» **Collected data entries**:

◆ ◆ ◆ ◆

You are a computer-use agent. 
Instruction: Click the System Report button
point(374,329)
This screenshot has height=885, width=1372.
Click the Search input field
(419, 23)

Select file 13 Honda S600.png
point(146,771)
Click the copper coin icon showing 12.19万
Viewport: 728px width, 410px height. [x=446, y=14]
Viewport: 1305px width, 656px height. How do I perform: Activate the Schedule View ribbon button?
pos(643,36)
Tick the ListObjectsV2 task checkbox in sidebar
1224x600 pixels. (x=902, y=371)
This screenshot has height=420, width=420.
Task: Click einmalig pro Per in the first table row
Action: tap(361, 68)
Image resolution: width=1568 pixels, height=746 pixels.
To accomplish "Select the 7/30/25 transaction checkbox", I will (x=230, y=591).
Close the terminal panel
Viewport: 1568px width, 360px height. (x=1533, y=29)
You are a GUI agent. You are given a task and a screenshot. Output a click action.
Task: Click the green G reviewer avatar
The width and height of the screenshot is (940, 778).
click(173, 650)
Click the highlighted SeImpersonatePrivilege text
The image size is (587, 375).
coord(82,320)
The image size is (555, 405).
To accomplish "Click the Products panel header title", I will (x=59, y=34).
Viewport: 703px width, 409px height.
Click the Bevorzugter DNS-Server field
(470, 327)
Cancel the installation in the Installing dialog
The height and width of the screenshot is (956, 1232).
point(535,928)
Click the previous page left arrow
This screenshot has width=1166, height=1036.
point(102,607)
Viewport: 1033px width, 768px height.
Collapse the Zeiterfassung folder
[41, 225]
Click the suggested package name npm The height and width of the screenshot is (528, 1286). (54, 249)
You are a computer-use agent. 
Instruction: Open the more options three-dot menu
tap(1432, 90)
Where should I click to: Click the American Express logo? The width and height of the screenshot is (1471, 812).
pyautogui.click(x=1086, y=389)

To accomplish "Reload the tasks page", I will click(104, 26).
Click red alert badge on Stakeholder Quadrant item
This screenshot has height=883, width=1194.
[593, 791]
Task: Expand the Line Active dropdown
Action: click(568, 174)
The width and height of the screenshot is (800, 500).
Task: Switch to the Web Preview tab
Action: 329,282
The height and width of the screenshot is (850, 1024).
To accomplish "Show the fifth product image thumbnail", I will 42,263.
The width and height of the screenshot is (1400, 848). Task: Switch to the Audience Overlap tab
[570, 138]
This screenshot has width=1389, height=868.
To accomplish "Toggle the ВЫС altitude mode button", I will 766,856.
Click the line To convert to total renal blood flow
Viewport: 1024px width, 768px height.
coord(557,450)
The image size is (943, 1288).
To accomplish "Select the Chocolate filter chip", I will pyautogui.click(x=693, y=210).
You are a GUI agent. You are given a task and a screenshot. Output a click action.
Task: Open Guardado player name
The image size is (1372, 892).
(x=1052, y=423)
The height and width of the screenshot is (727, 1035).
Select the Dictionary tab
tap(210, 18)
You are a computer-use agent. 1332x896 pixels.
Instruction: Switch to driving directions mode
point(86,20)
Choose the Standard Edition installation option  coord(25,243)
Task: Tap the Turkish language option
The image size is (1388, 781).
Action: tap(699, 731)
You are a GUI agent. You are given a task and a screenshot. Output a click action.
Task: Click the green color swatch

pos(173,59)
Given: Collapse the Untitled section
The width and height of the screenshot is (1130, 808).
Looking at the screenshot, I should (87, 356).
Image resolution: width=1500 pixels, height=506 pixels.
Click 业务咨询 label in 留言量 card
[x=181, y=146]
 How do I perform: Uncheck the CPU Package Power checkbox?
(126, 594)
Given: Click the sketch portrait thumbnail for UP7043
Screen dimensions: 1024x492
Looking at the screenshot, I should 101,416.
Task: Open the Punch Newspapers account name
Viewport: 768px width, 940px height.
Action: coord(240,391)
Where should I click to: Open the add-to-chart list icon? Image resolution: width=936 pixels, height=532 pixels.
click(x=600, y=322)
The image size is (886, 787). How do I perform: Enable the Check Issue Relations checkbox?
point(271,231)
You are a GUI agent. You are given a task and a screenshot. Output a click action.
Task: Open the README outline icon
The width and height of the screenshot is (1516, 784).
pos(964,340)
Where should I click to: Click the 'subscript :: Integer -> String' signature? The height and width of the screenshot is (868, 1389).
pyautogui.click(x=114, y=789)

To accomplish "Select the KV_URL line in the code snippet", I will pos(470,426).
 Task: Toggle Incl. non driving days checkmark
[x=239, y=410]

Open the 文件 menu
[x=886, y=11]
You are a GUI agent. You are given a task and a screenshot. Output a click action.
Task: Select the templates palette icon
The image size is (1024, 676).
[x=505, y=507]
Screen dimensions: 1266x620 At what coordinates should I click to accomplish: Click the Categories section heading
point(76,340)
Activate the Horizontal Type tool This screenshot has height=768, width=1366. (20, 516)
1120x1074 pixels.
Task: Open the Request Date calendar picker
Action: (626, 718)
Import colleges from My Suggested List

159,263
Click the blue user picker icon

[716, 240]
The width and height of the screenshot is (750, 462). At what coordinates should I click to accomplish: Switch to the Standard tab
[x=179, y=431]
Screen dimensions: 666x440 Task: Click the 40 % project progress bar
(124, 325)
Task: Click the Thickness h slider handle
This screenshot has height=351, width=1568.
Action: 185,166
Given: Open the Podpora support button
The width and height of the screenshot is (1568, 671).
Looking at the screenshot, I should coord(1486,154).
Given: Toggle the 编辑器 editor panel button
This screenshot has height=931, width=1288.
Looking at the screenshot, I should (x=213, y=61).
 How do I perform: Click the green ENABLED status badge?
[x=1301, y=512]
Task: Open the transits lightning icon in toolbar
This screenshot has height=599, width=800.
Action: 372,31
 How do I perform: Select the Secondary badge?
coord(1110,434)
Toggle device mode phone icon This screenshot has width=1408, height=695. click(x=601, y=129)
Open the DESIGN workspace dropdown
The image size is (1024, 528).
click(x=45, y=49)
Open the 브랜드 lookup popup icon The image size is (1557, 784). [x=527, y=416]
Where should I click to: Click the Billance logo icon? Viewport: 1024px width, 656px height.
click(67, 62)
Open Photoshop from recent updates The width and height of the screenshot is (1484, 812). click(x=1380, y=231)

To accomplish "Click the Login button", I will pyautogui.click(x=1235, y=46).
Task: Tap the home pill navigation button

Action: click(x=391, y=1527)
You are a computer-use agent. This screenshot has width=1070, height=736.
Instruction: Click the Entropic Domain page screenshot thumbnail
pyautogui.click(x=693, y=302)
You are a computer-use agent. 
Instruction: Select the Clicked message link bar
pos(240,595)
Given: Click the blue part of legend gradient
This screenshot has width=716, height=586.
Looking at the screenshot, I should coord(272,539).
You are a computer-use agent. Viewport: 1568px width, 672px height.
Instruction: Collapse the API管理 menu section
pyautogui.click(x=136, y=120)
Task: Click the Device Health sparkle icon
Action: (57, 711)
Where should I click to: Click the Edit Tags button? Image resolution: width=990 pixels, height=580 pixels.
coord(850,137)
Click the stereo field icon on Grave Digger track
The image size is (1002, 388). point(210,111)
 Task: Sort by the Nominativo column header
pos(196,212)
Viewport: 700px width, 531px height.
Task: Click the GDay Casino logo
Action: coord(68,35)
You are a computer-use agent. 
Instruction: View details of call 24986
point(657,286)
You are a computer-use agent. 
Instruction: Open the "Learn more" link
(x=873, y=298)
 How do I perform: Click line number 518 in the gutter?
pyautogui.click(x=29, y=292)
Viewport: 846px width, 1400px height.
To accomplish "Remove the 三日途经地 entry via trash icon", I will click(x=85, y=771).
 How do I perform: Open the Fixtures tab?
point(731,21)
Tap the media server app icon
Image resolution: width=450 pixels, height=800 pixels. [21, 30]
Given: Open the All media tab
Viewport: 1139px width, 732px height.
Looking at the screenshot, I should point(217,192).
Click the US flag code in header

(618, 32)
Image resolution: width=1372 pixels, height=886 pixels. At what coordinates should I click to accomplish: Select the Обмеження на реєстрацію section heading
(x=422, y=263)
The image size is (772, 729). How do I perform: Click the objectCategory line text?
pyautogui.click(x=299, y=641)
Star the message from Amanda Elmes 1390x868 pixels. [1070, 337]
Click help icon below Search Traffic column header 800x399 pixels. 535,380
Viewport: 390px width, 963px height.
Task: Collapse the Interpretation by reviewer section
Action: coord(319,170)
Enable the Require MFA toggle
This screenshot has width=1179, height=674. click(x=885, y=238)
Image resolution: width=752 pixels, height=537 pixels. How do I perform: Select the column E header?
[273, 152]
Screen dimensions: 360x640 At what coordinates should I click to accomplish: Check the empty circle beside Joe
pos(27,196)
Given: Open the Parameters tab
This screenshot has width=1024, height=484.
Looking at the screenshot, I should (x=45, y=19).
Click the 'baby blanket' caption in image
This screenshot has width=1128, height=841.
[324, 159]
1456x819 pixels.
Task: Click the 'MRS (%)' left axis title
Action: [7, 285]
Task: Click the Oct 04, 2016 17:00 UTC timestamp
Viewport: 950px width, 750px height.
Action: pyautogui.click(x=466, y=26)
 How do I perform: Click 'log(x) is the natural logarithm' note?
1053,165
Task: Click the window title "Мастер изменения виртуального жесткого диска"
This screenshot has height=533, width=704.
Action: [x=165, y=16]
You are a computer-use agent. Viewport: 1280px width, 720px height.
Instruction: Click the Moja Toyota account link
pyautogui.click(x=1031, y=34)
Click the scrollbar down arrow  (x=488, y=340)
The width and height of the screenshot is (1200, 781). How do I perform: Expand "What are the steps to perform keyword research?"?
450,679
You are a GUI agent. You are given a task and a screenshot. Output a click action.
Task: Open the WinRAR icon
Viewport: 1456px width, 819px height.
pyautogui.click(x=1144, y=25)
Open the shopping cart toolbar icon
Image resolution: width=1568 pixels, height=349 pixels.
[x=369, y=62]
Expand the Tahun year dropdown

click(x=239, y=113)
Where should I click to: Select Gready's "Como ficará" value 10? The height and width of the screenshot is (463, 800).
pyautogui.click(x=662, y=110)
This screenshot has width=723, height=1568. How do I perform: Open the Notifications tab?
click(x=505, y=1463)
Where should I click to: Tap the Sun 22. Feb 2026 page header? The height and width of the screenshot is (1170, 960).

◆ ◆ ◆ ◆

» **Exercise**: Within the records above, count the lines that contain "name" and give the number with nothing added.

» **Your response**: 3